(Screenshot grounding data)
━━━━━━
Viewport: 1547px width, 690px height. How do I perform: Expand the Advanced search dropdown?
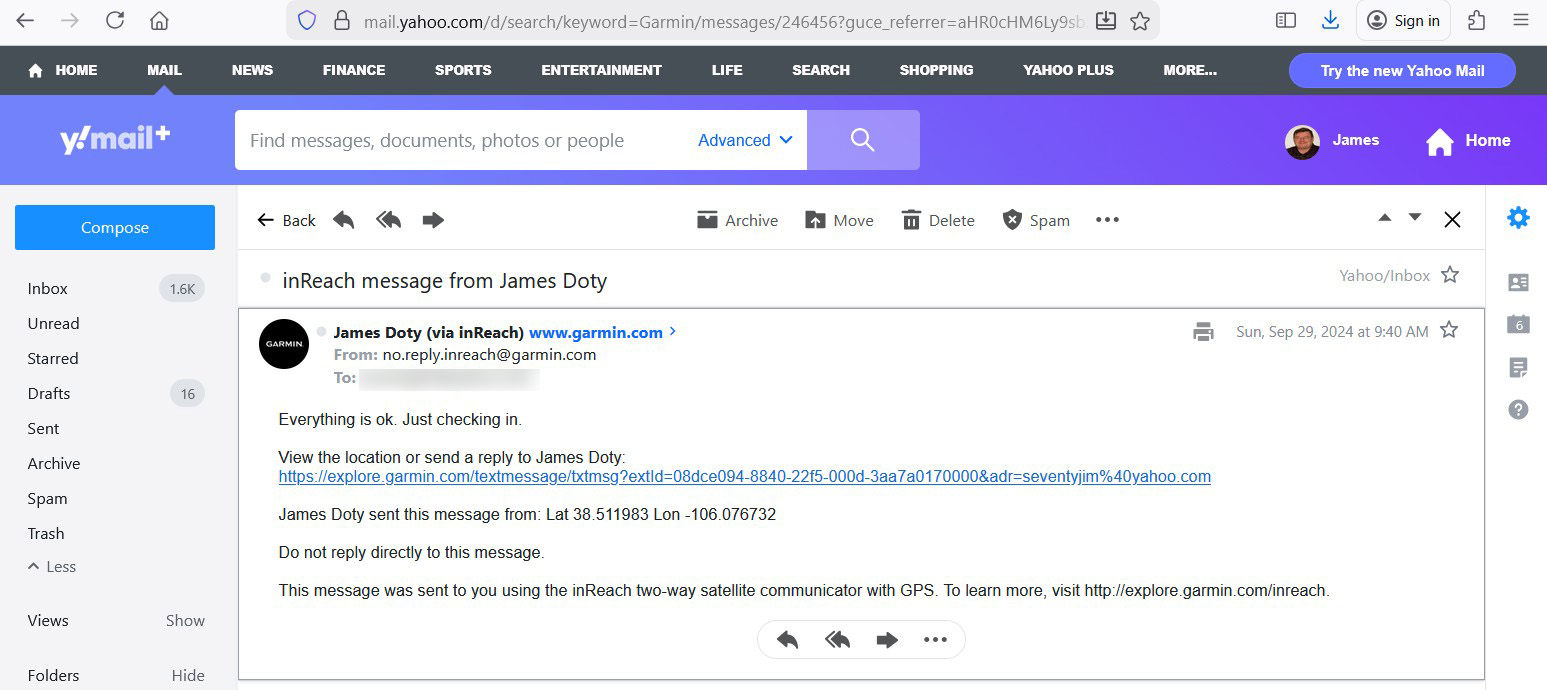(745, 140)
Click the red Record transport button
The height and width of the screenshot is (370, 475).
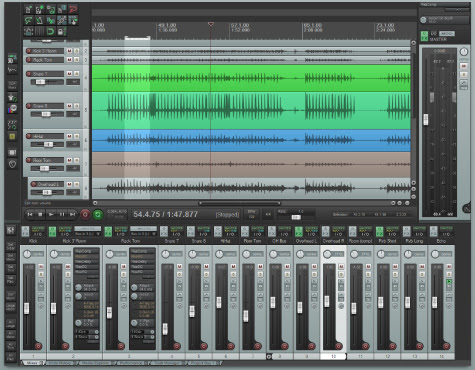point(85,214)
━━━━━━
→ **WORK TO BE COMPLETED**
Retype the line containing "Click the red Record transport button" and each line after it through the last line of the entries above, exactly, with no pictures and nothing else.

→ **SOLUTION FOR THIS EXERCISE**
Click the red Record transport button
The height and width of the screenshot is (370, 475).
point(85,214)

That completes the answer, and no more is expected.